## EXERCISE BRIEF
Your output should be exactly the lines from the one containing "Click the Region field label" through the final line of the records, both included, with every picture left out.

[Recorded data]
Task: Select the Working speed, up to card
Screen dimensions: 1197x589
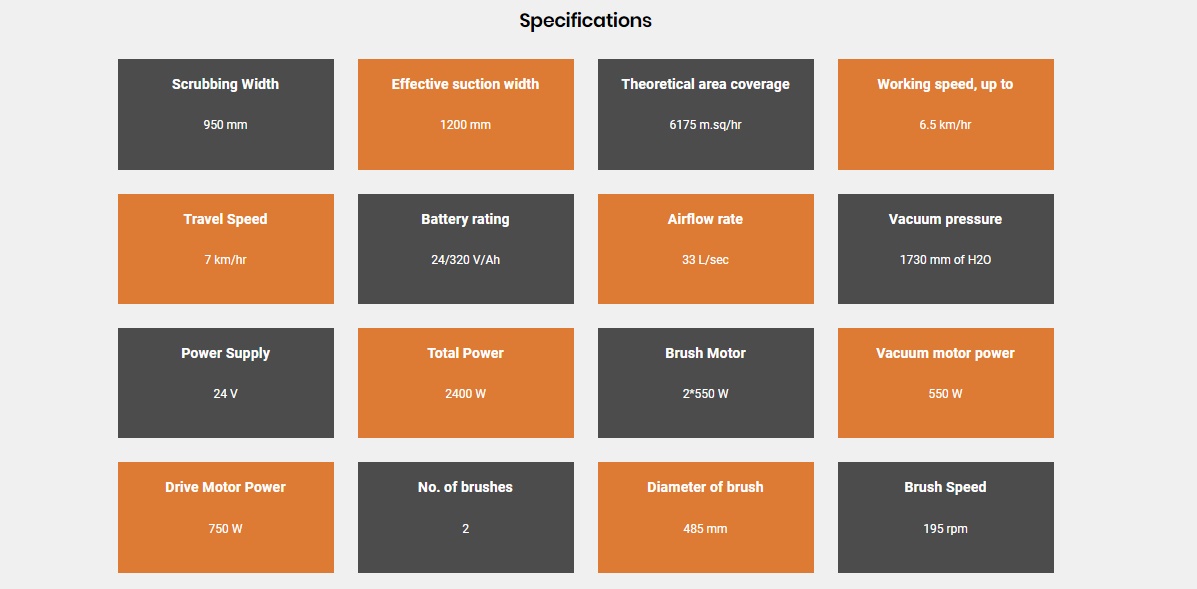Action: pos(945,114)
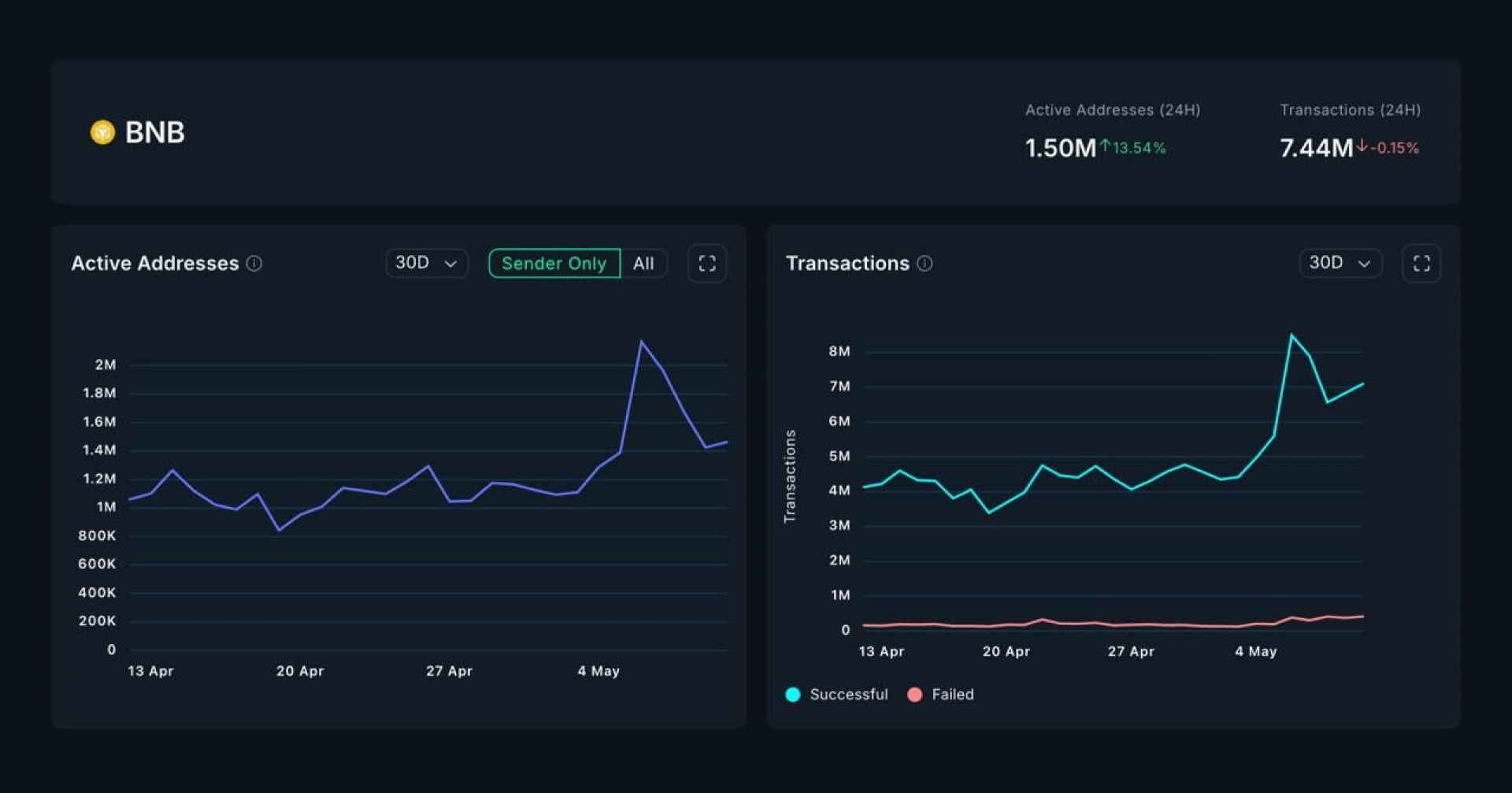Open Transactions info tooltip icon
The width and height of the screenshot is (1512, 793).
pyautogui.click(x=925, y=264)
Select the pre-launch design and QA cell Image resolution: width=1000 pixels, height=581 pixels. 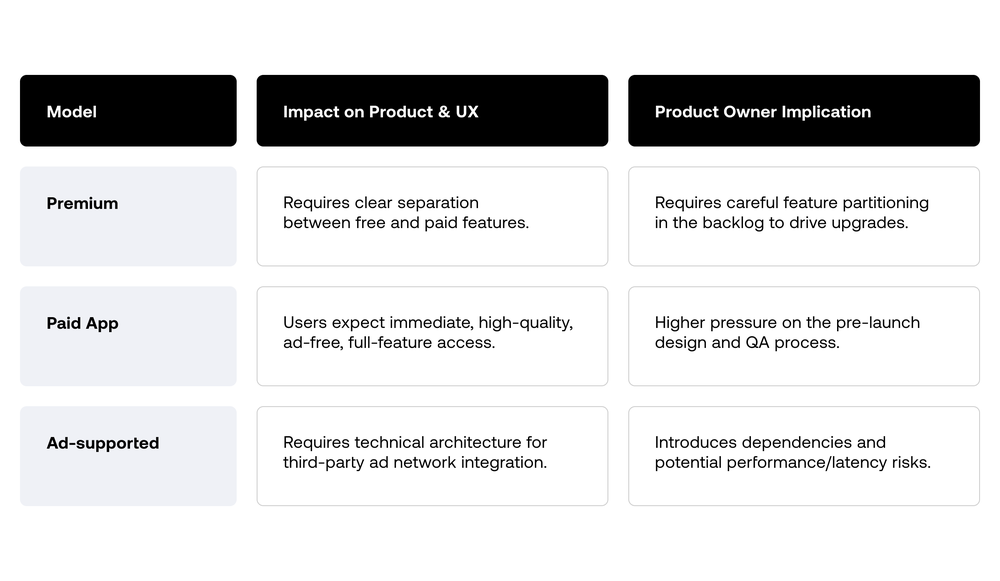coord(803,336)
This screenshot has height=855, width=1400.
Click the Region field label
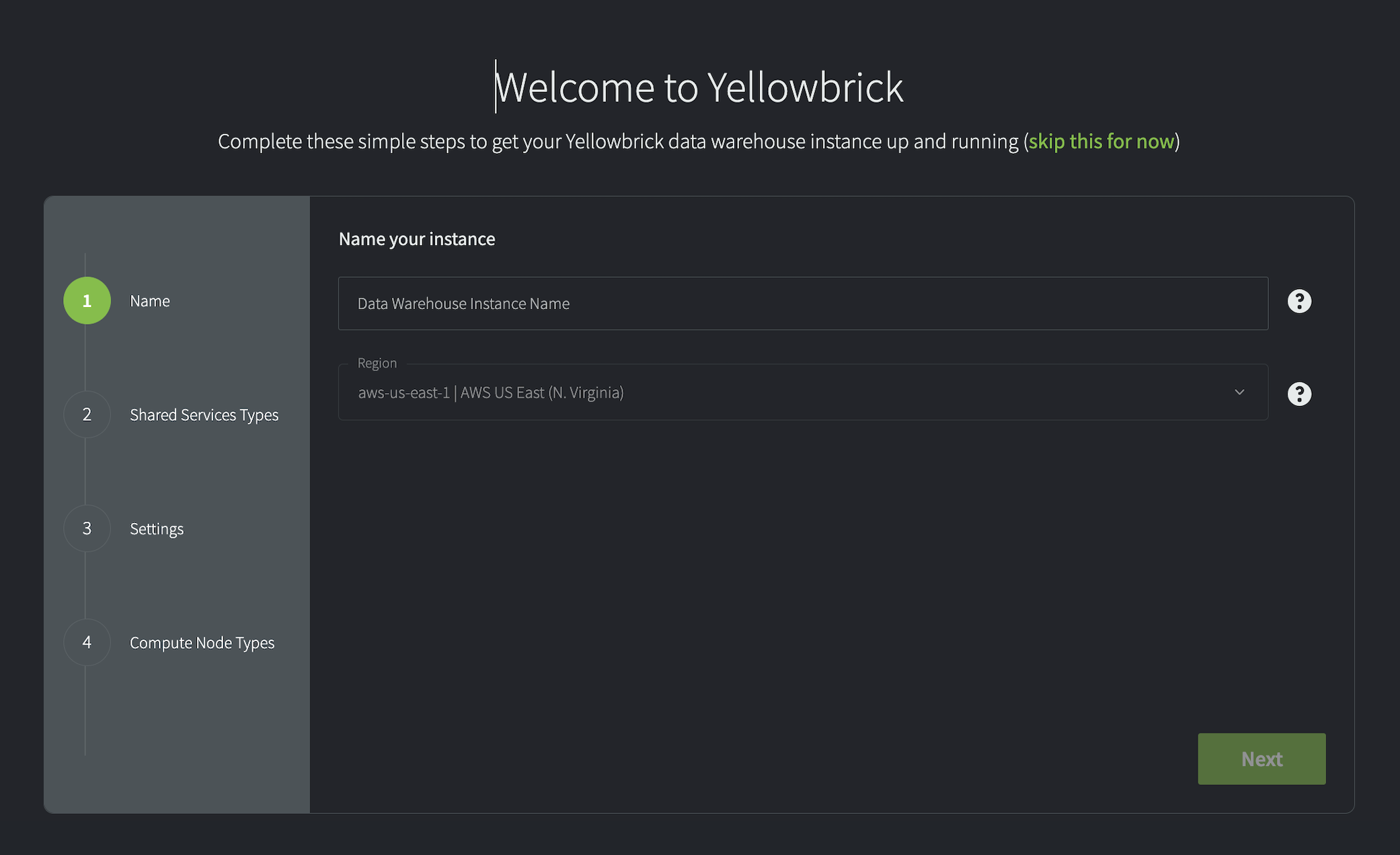(377, 363)
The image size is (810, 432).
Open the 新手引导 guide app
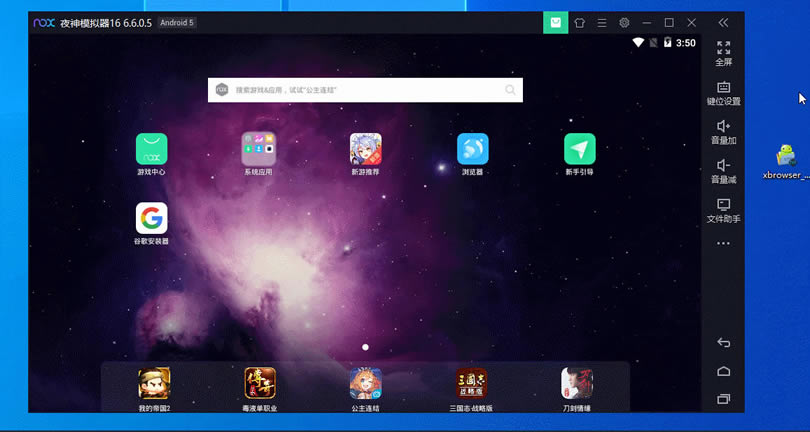tap(579, 149)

## ANSWER FOR THIS EXERCISE
Click the Region field label
(377, 363)
The image size is (810, 432).
Open the 新手引导 guide app
tap(579, 149)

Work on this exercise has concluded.